Problem to work on:
Reproduce word for word the passage of the Java streams thread below that opens with the words containing "There are two" and closes with "using parallel streams.".

Document segment:
-----

1

There are two main ways to operate on Java streams:

  • parallelStream()
  • stream()

As this post Should I always use a parallel stream when possible? indicated, there are downsides to using parallel streams.

Is there a way to dynamically switch between those types built into Java? So to use parallel streams for large collections and normal streams for small collections. Something like: myCollection.parallelStreamIfNeeded()

Samuel
  • 388
  • 5
  • 15
  • You can check the size of `myCollection`. Or would this be wrong in your opinion? – akuzminykh Sep 02 '22 at 18:35
  • I would heed the advice in the first question at that link *"In any case, measure, don't guess! Only a measurement will tell you if the parallelism is worth it or not."* So would that method measure itself? What if it only gets called once? In other words, how would that work? – Federico klez Culloca Sep 02 '22 at 18:50
  • @akuzminykh I could do that. I even could write a function so I dont duplicate code. But I thought there might be smarter way to maybe determine what stream type to use. Measuring the size of a collection without adjustments might also take O(n) time which is bad. – Samuel Sep 02 '22 at 19:29
  • @Samuel You should not worry too much about it and also about if parallel stream or not. Just focus on getting things done, i.e. functionality, features. The parallel stream in Java uses the `commonPool` or the fork join framework. You maybe want to google about it. All the threads of the thread pool that is working on your tasks are likely initialized. There will be a bit overhead but not as much as you might think. If you assume your call to have many items, then just do the `parallelStream`, otherwise do `stream`. If you want to be sure, then measure it as the second comment suggests. – akuzminykh Sep 02 '22 at 20:47
  • 1
    There’s no way for the library to know beforehand the weight of the operations you will chain. You are the only one who can know this. That’s why you are the one to decide which type of stream to use. But keep in mind that for a parallel stream to pay off, you not only need a sufficient number of elements and a sufficiently expensive operation, but also free worker threads to utilize. If each CPU core is busy processing data anyway (e.g. because you’re processing a million incoming independent requests, there’s no point in parallelism within the one processing task. – Holger Sep 05 '22 at 09:02

1 Answers1

0

As mentioned in the above comments, there is no library or automatic way to detect when to use parallel stream or not. However if you do find a reasonable way [such as by running few benchmark tests], one way to write your code would be:

StreamSupport.stream(myCollection.spliterator(), determineIfParallelStreamRequired(myCollection))

-----

Dataset extract:
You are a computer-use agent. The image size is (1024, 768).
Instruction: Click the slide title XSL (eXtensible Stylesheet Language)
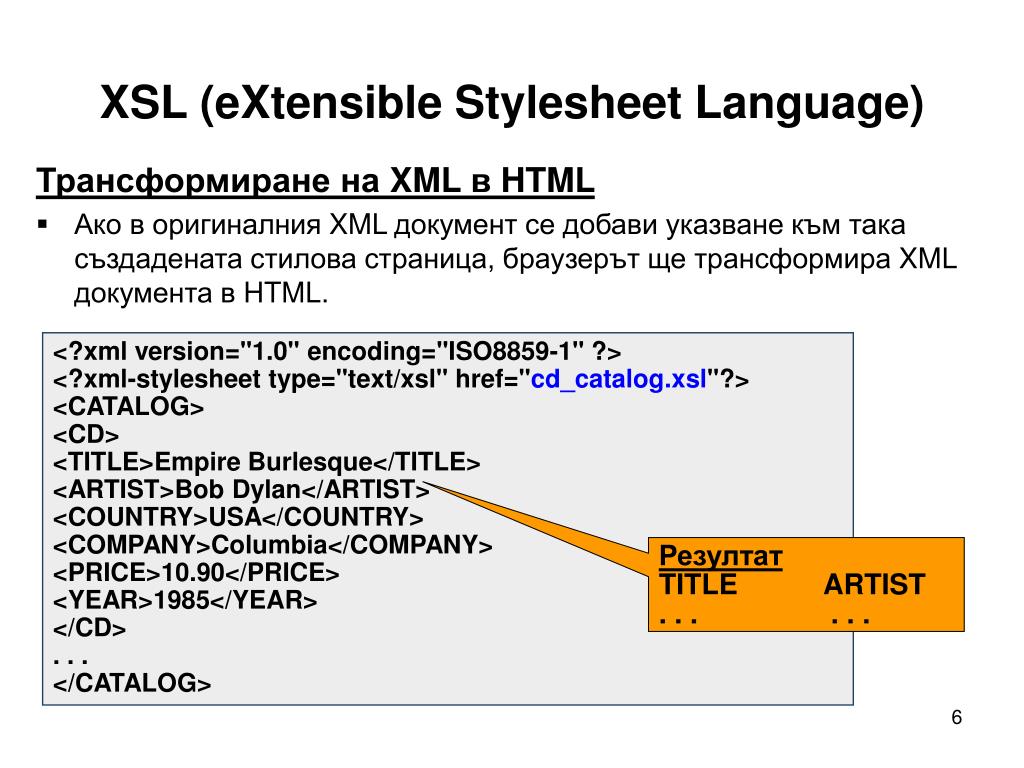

-----

Exercise response:
There are two main ways to operate on Java streams:

  • parallelStream()
  • stream()

As this post Should I always use a parallel stream when possible? indicated, there are downsides to using parallel streams.